## Work item
The response should consist of the records, reproduced exactly.

## Exercise inputs
- Opening Delimiter -
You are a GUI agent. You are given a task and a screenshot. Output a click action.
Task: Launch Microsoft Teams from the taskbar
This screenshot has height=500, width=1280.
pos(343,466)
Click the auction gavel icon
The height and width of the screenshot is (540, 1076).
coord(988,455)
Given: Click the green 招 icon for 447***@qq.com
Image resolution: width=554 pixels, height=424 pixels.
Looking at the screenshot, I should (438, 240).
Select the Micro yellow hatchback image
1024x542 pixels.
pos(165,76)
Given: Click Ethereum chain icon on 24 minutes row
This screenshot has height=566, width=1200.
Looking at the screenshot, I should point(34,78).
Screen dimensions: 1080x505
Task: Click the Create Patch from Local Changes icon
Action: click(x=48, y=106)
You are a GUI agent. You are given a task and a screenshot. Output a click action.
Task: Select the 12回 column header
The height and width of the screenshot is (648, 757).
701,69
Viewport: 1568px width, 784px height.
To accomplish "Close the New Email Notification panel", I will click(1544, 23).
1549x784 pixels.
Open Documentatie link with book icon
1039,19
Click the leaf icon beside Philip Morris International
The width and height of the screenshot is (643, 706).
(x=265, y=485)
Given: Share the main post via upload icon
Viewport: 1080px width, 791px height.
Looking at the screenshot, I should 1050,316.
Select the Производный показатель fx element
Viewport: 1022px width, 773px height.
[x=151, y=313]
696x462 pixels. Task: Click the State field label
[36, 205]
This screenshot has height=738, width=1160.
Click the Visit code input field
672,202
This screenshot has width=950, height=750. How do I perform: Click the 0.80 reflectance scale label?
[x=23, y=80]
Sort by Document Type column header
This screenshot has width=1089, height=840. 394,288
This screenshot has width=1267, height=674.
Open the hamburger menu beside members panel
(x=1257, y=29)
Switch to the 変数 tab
- Closing Delimiter -
## Answer to the problem
You are a GUI agent. You are given a task and a screenshot. Output a click action.
Task: Launch Microsoft Teams from the taskbar
This screenshot has height=500, width=1280.
pos(343,466)
Click the auction gavel icon
The height and width of the screenshot is (540, 1076).
coord(988,455)
Given: Click the green 招 icon for 447***@qq.com
Image resolution: width=554 pixels, height=424 pixels.
Looking at the screenshot, I should (438, 240).
Select the Micro yellow hatchback image
1024x542 pixels.
pos(165,76)
Given: Click Ethereum chain icon on 24 minutes row
This screenshot has height=566, width=1200.
Looking at the screenshot, I should point(34,78).
Screen dimensions: 1080x505
Task: Click the Create Patch from Local Changes icon
Action: click(x=48, y=106)
You are a GUI agent. You are given a task and a screenshot. Output a click action.
Task: Select the 12回 column header
The height and width of the screenshot is (648, 757).
701,69
Viewport: 1568px width, 784px height.
To accomplish "Close the New Email Notification panel", I will click(1544, 23).
1549x784 pixels.
Open Documentatie link with book icon
1039,19
Click the leaf icon beside Philip Morris International
The width and height of the screenshot is (643, 706).
(x=265, y=485)
Given: Share the main post via upload icon
Viewport: 1080px width, 791px height.
Looking at the screenshot, I should 1050,316.
Select the Производный показатель fx element
Viewport: 1022px width, 773px height.
[x=151, y=313]
696x462 pixels. Task: Click the State field label
[36, 205]
This screenshot has height=738, width=1160.
Click the Visit code input field
672,202
This screenshot has width=950, height=750. How do I perform: Click the 0.80 reflectance scale label?
[x=23, y=80]
Sort by Document Type column header
This screenshot has width=1089, height=840. 394,288
This screenshot has width=1267, height=674.
Open the hamburger menu beside members panel
(x=1257, y=29)
Switch to the 変数 tab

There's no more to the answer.